Localisation SEO considerations

         

glitterball

4:09 pm on Mar 9, 2006 (gmt 0)

WebmasterWorld Senior Member 10+ Year Member Top Contributors Of The Month



Some of my sites are localised into several languages.
Where possible I have always linked directly to the individual localised pages i.e. en.example.com/bluewidgets.html links directly to de.example.com/bluewidgets.html and es.example.com/bluewidgets.html instead of to the 'home' page of each language i.e. de.example.com/index.html.

Would it be better, from a ranking point of view, to link to the home page of each language and 'concentrate' the PR there?

Haecceity

12:39 am on Mar 11, 2006 (gmt 0)

10+ Year Member



I'd try to think of it from Google's point of view: does this look like a natural linking pattern. And I would think not.

How would your current link pattern benefit users? They're searching in German and you offer them a link to the same page in... Spanish? How many users is that going to benefit? Where's the value? There hardly is likely to be any and so it looks like excessive crosslinking.

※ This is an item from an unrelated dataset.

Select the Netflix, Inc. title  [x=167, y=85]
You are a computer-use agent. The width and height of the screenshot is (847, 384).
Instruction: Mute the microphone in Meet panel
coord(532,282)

The most I would do in your shoes, and I am a pair of shoes that looks very like yours, is to link all of your index pages together as you suggest, which would look like a more natural link pattern.

selomelo

11:43 am on Mar 11, 2006 (gmt 0)

10+ Year Member



How about using directories instead of subdomains?
(This is not a suggestion, but another question)

I have a site and I would like to add pages in another language. Which one should be preferred?

otherlanguage.mysite.com or mysite.com/otherlanguage?

Haecceity

1:13 pm on Mar 11, 2006 (gmt 0)

10+ Year Member



I find it more convenient from an administrative point of view to have different languages on subdomains and to treat them as separate sites.

But Google treats each subdomain as a separate site as well, so from the point of view of almighty PageRank it's probably better to use subdirectories, assuming you use a logical, pyramid-shaped directory structure.

mirrornl

10:06 pm on Mar 15, 2006 (gmt 0)

10+ Year Member



maybe its even better to put the new-language site in the root:), gets better pr

tedster

10:14 pm on Mar 15, 2006 (gmt 0)

WebmasterWorld Senior Member 10+ Year Member



gets better pr

I don't think that pattern is just because it's in the root - but because more sites might link to a home page. You can easily have a site where internal directories have higher PR than the home page.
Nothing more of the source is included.